El derecho a la pereza de la que hablaba Paul Lafargue, se manifiesta como fantasma de un feudalismo que quieren rescatar ante el desconocimiento de la historia y la falta de percepción del presente. Esa oposición dorada que se manifiesta de manera tan espontánea como dispersa se parece mucho a la de Chile durante el periodo de Salvador Allende, al cacerolismo por la dictadura en Argentina, porque esa masa amorfa tarde o temprano encontrará un líder y si lo es de verdad, no basará su fuerza en la cantidad de gente sino en la utilización de los medios que desde ahora parecen estar dispuestos a dar batalla para recuperar el subsidio retirado con justicia y legalidad. De ahí que la descalificación de los medios será no sólo intensa sino progresiva, reiterada y repetirá mentiras hasta tratar de convertirla en verdad, como hacían los nazis.

Esa intención tenía la inscripción que algunos empresarios hicieron del presidente y su esposa como socios de 26 empresas. Ese mecanismo sólo lo conocen quienes incorporan empresas en el sistema fiscal, no se les ocurriría a otro segmento de la población más que a los empresarios o sus gerentes.

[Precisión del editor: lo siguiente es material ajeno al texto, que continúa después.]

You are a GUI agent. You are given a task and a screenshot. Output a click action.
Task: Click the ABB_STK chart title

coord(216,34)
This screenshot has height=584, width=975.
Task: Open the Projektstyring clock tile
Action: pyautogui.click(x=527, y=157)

Estamos viendo una expresión de inconformidad de una parte de la sociedad que fue privilegiada, no pide lo justo sólo quiere que le regresen sus canonjías. No busca el bien común sino el individual, no quiere la igualdad social sino las diferencias abismales en el consumo del país. Esa es la oposición, la que retoma los defectos intrascendentes y trata de hacerlos un problema grave de la administración pública.

Se trata de una oposición, que se inculpa del desastre social a sí misma, pero desconoce responsabilidades, una oposición dorada cuya existencia tienen lógica pero su actuación carece de congruencia con la historia.